Since Israel invaded Gaza, the Sde Teiman military base has filled with blindfolded, handcuffed detainees, held without charge or legal representation.
NEW YORK TIMES
The men sat in rows, handcuffed and blindfolded, unable to see the Israeli soldiers who stood watch over them from the other side of a mesh fence.
They were barred from talking more loudly than a murmur, and forbidden to stand or sleep except when authorized.
A few knelt in prayer. One was being inspected by a paramedic. Another was briefly allowed to remove his handcuffs to wash himself. The hundreds of other Gazan detainees sat in silence. They were all cut off from the outside world, prevented for weeks from contacting lawyers or relatives.
This was the scene one afternoon in late May at a military hangar inside Sde Teiman, an army base in southern Israel that has become synonymous with the detention of Gazan Palestinians. Most Gazans captured since the start of the war on Oct. 7 have been brought to the site for initial interrogation, according to the Israeli military.
The military, which has not previously granted access to the media, allowed The New York Times to briefly see part of the detention facility as well as to interview its commanders and other officials, on condition of preserving their anonymity.
Once an obscure barracks, Sde Teiman is now a makeshift interrogation site and a major focus of accusations that the Israeli military has mistreated detainees, including people later determined to have no ties to Hamas or other armed groups. In interviews, former detainees described beatings and other abuse in the facility.
By late May, roughly 4,000 Gazan detainees had spent up to three months in limbo at Sde Teiman, including several dozen people captured during the Hamas-led terrorist attacks on Israel in October, according to the site commanders who spoke to The Times.
After interrogation, around 70 percent of detainees had been sent to purpose-built prisons for further investigation and prosecution, the commanders said. The rest, at least 1,200 people, had been found to be civilians and returned to Gaza, without charge, apology or compensation.
“My colleagues didn’t know whether I was dead or alive,” said Muhammad al-Kurdi, 38, an ambulance driver whom the military has confirmed was held at Sde Teiman late last year.
“I was imprisoned for 32 days,” said Mr. al-Kurdi. He said he had been captured in November after his convoy of ambulances attempted to pass through an Israeli military checkpoint south of Gaza City.
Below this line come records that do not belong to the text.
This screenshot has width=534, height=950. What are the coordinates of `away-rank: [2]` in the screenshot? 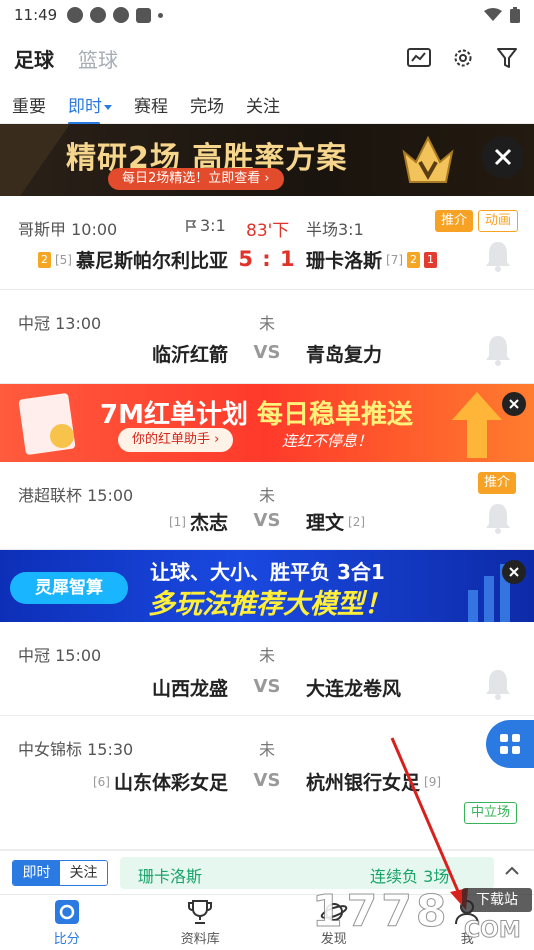 It's located at (357, 522).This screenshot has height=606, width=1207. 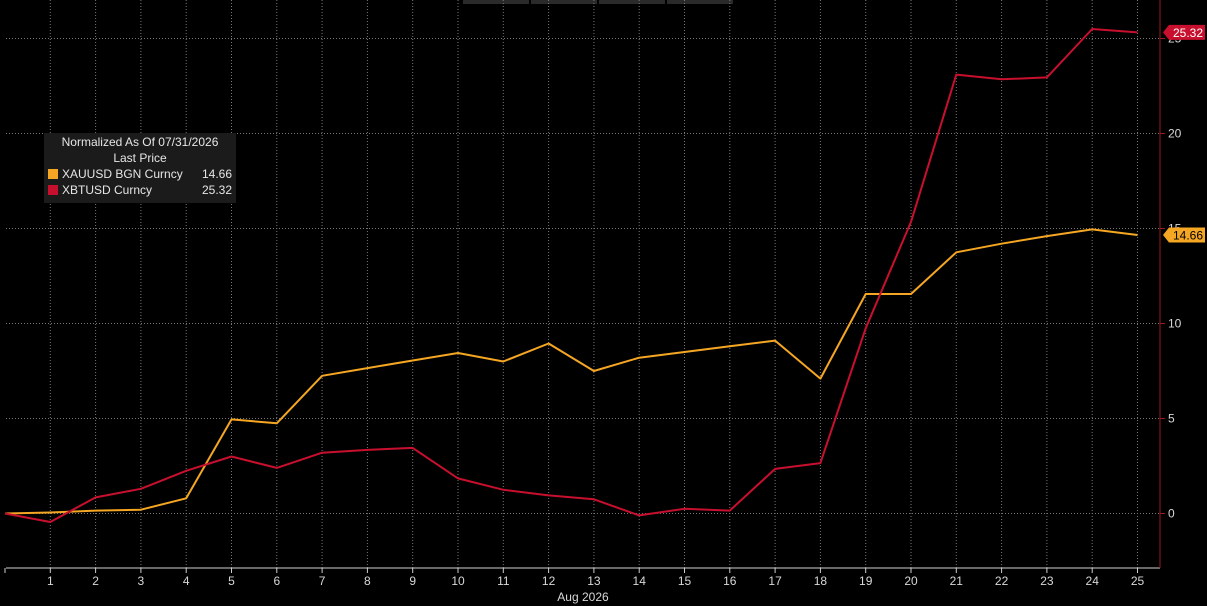 What do you see at coordinates (1188, 235) in the screenshot?
I see `last-value-label: 14.66` at bounding box center [1188, 235].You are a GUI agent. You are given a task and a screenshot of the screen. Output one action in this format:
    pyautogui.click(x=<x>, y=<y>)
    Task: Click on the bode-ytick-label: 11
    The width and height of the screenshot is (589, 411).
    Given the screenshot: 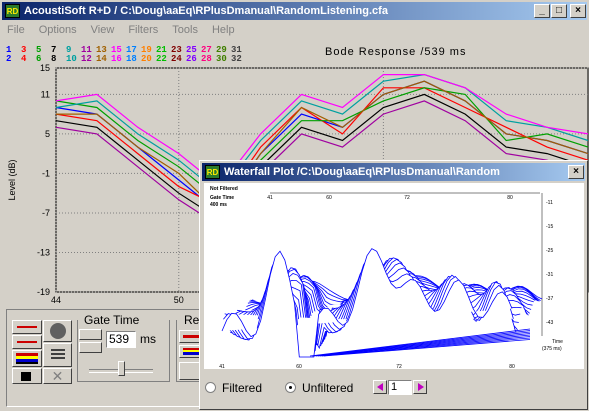 What is the action you would take?
    pyautogui.click(x=46, y=94)
    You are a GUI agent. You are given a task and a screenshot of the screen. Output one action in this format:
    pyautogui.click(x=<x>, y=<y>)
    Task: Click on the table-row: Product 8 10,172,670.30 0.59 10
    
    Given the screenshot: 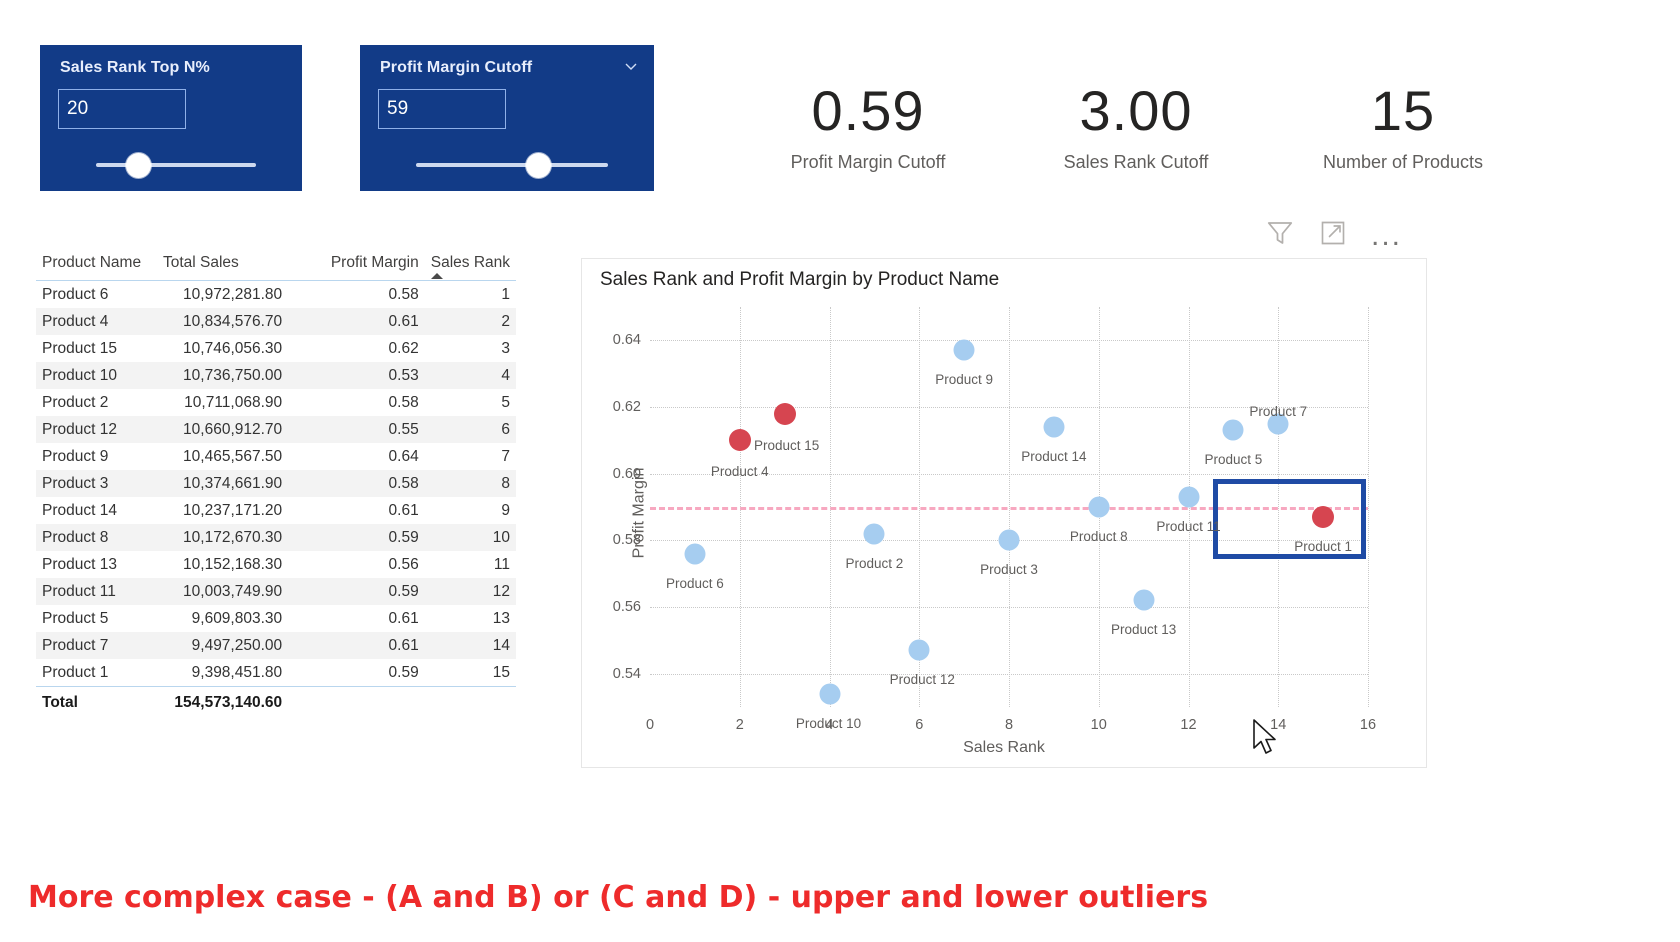 What is the action you would take?
    pyautogui.click(x=276, y=538)
    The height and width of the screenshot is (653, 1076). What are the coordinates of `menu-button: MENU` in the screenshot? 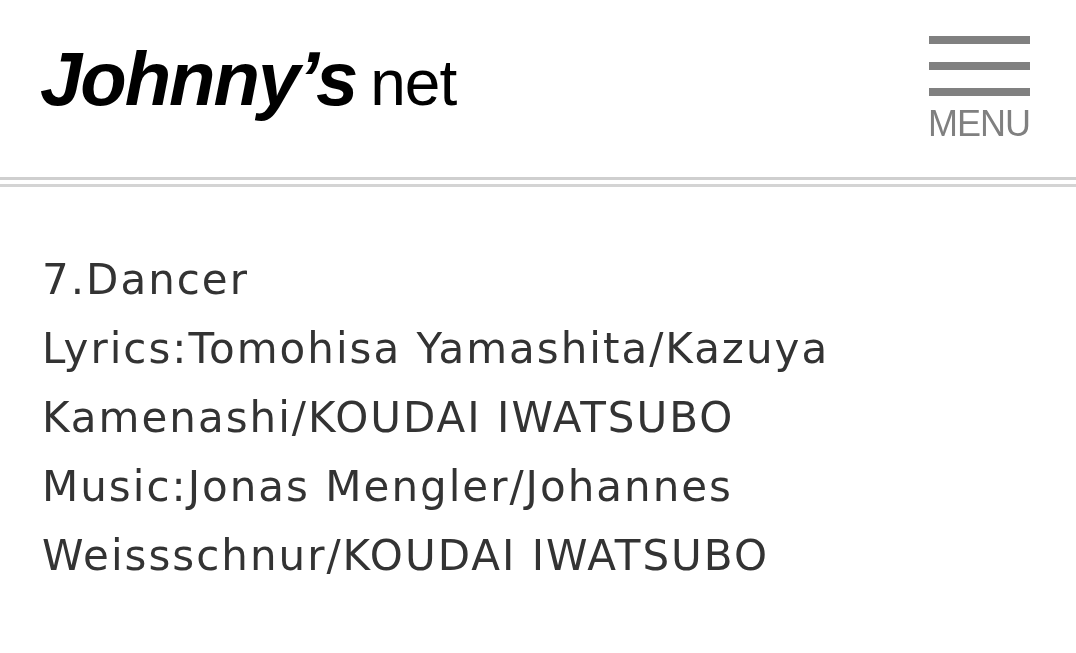 It's located at (979, 89).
“It felt like 32 years,” he added.
A three-month investigation by The New York Times — based on interviews with former detainees and with Israeli military officers, doctors and soldiers who served at the site; the visit to the base; and data about released detainees provided by the military — found those 1,200 Palestinian civilians have been held at Sde Teiman in demeaning conditions without the ability to plead their cases to a judge for up to 75 days. Detainees are also denied access to lawyers for up to 90 days and their location is withheld from rights groups as well as from the International Committee of the Red Cross, in what some legal experts say is a contravention of international law.